What to work on:
1) Revise the passage about the cycling commentator, beginning at the words "Having started cycling" and stopping after "and Track Championships.", with "Anthony" replaced by "McCrossan".
2) Extend the biography of the cycling commentator beyond its final sentence.

British cycling commentator

Anthony Hugh McCrossan (born 16 April 1969) is a British sports commentator covering professional cycling.

Having started cycling in 1982 after watching the World Road Race Championships at Goodwood in England, Anthony has been commentating for over 18 years at live events, on television and major cycle shows.

Most recently, in addition to being MC and commentating at the 2012 Olympic road race, time trials, and track events, Anthony made history by becoming the first English speaking commentator at Milan–San Remo, the 95th Giro d'Italia and il Lombardia.

He has commentated live, covering races such as the Tour De France, Tour De France Femmes, Giro d’Italia, Vuelta a España, Tour of California and every major classic including Paris–Roubaix, Tour of Flanders, Liege Bastogne Liege, Amstel Gold, Milan–San Remo, as well as the World Road and Track Championships.

In 2010 he was lead commentator on the first ever live broadcast of the British National Road Race Championships on Eurosport.

Data under study:
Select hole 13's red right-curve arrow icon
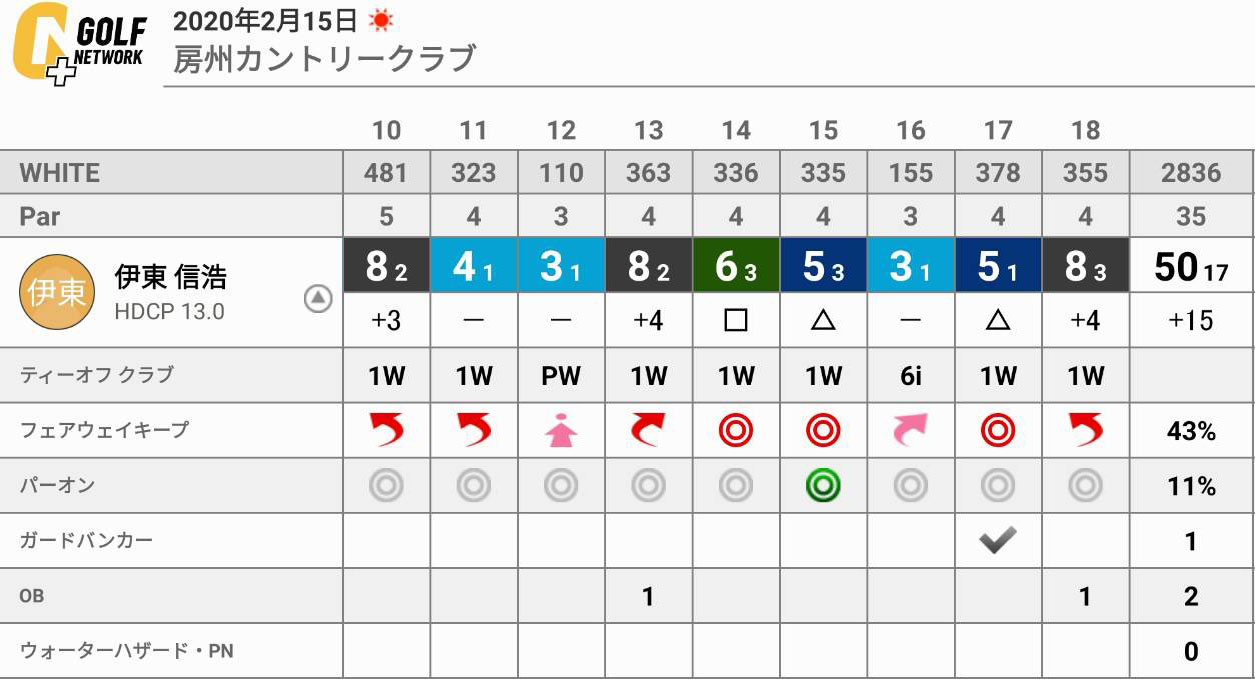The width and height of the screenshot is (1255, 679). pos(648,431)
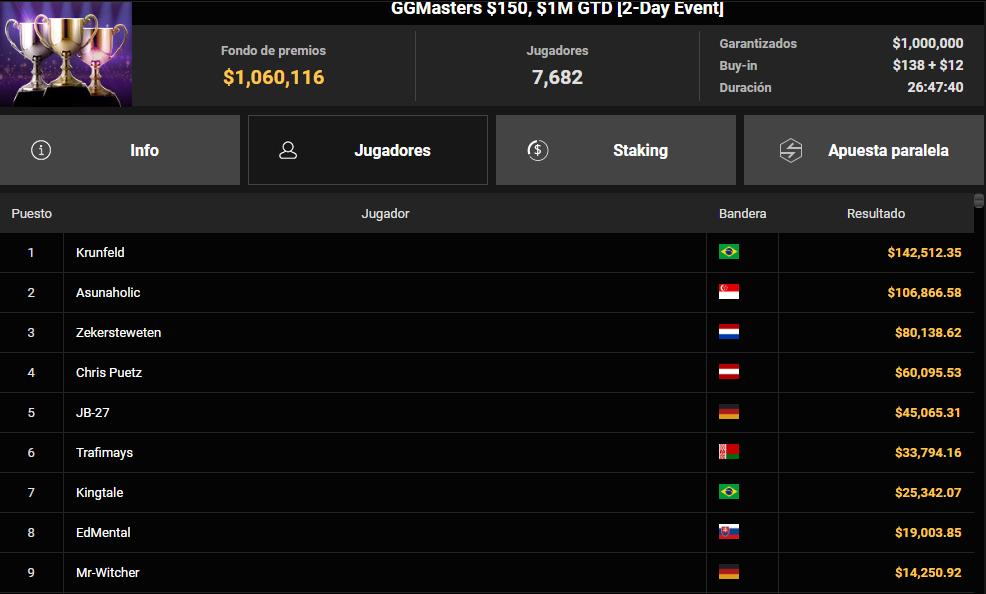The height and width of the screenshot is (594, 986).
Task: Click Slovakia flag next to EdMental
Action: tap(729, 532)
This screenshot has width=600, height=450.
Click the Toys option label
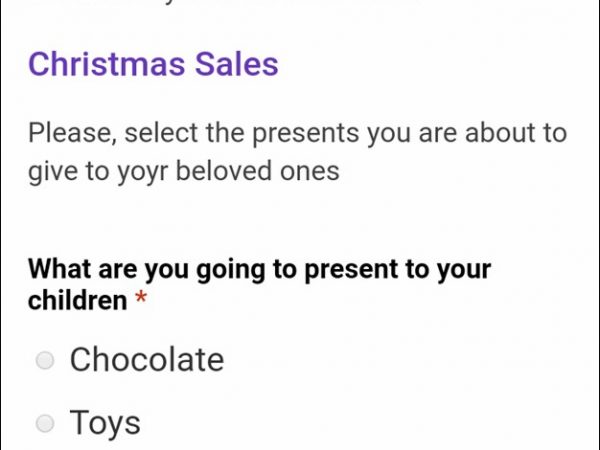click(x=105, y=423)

List of answers:
1)
Having started cycling in 1982 after watching the World Road Race Championships at Goodwood in England, McCrossan has been commentating for over 18 years at live events, on television and major cycle shows.

Most recently, in addition to being MC and commentating at the 2012 Olympic road race, time trials, and track events, McCrossan made history by becoming the first English speaking commentator at Milan–San Remo, the 95th Giro d'Italia and il Lombardia.

He has commentated live, covering races such as the Tour De France, Tour De France Femmes, Giro d’Italia, Vuelta a España, Tour of California and every major classic including Paris–Roubaix, Tour of Flanders, Liege Bastogne Liege, Amstel Gold, Milan–San Remo, as well as the World Road and Track Championships.

2)
Since the launch of Team Sky, Anthony has been a cycling expert for Sky News and Sky Sports News. In 2010 he appeared in the studio of Sky News and worked on location at the Tour De France with Orla Chennaoui.

Between 2007 and 2009 Anthony commentated on the nightly coverage of the Tour of Britain for ITV4, as well as being the MC at the event start and the on-course announcer for six years.

McCrossan lives in Southampton and travels internationally working at cycling events and is the regular choice as MC of team launches. He is also heard at major cycling events including the UCI Track World Cup, The Nocturne Series, The Tour of Britain and The Tour Series as an announcer and MC.